━━━ RECORDS SUPPLIED

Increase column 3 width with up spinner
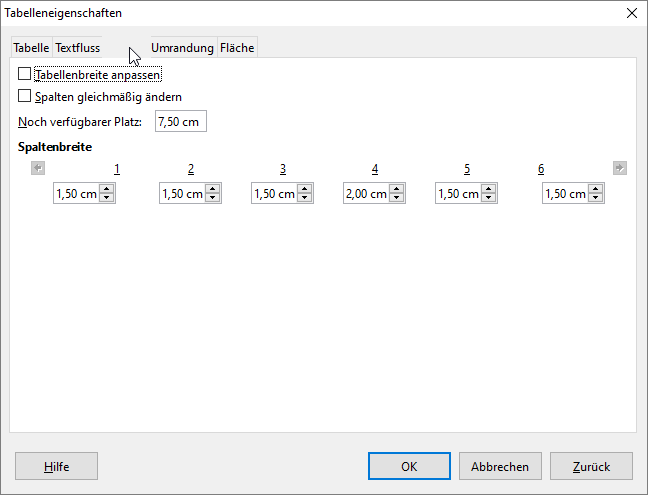This screenshot has width=648, height=495. 305,190
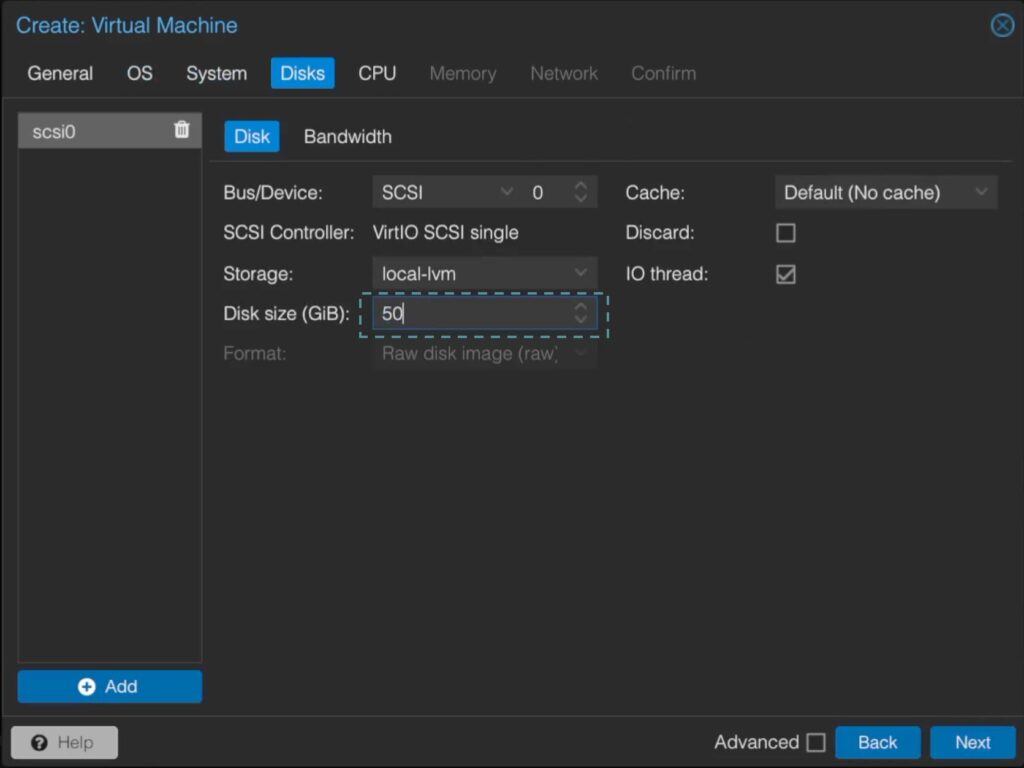Enable the Advanced options checkbox
The height and width of the screenshot is (768, 1024).
pos(816,742)
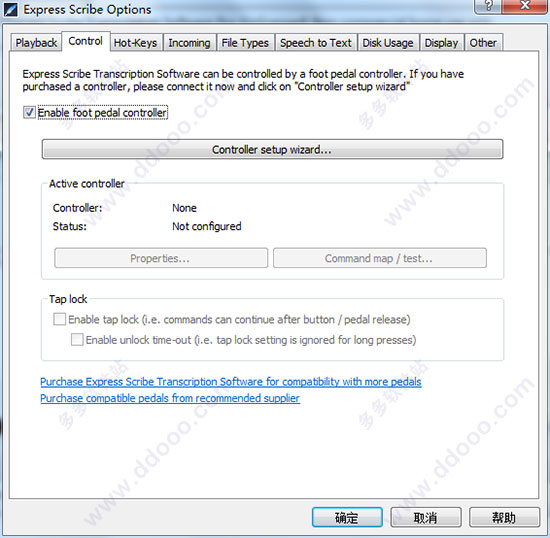Close the Express Scribe Options dialog

coord(525,6)
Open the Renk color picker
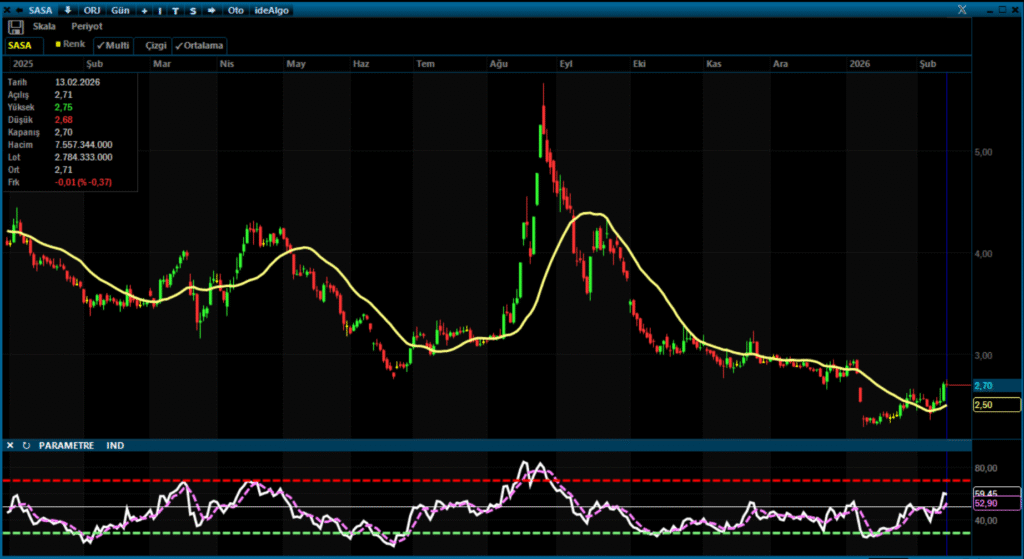Viewport: 1024px width, 559px height. 70,45
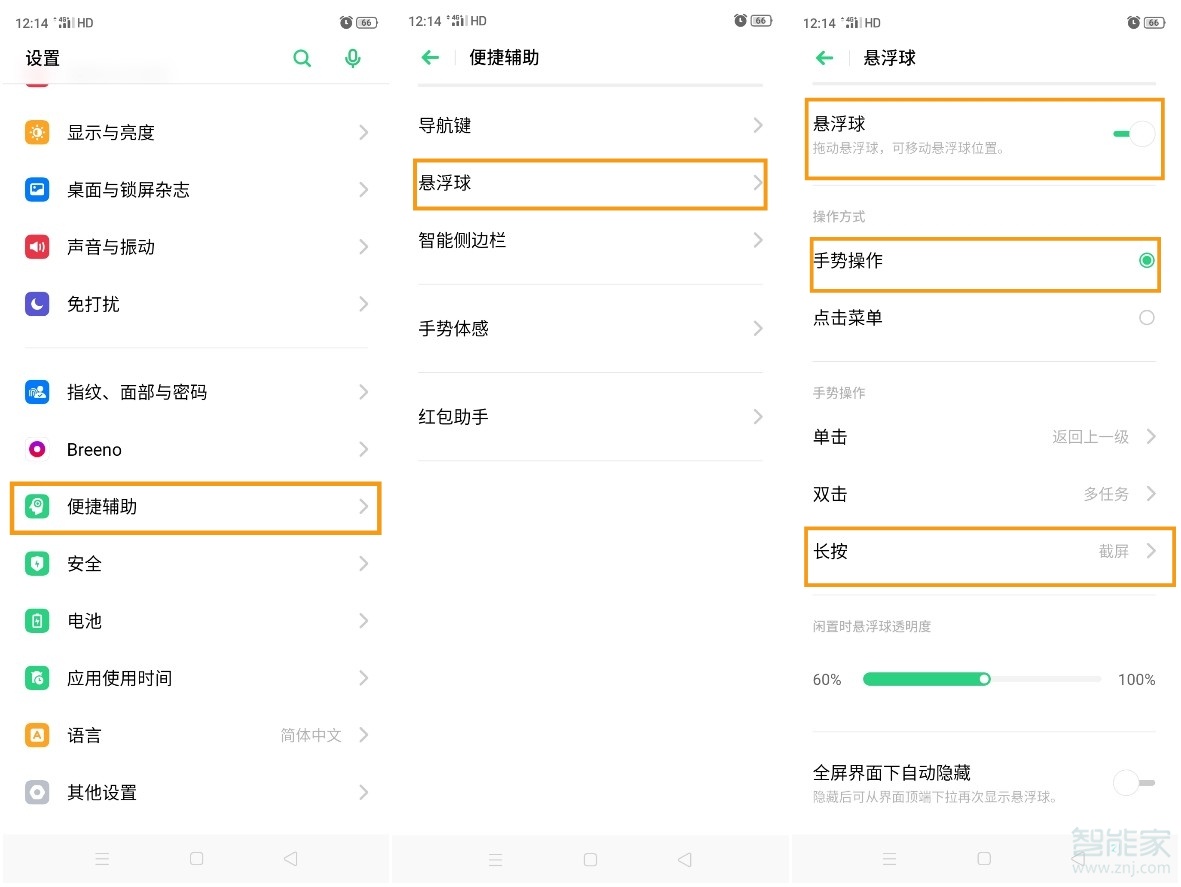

━━━━━━

= PROBLEM TO SOLVE =
The records above must all be output exactly. Omit the images.

= OUTPUT BELOW =
Increase column 3 width with up spinner
This screenshot has width=648, height=495. 305,190
Enable the Advanced options checkbox
The height and width of the screenshot is (768, 1024).
pos(816,742)
Close the Express Scribe Options dialog

coord(525,6)
Open the Renk color picker
Viewport: 1024px width, 559px height. 70,45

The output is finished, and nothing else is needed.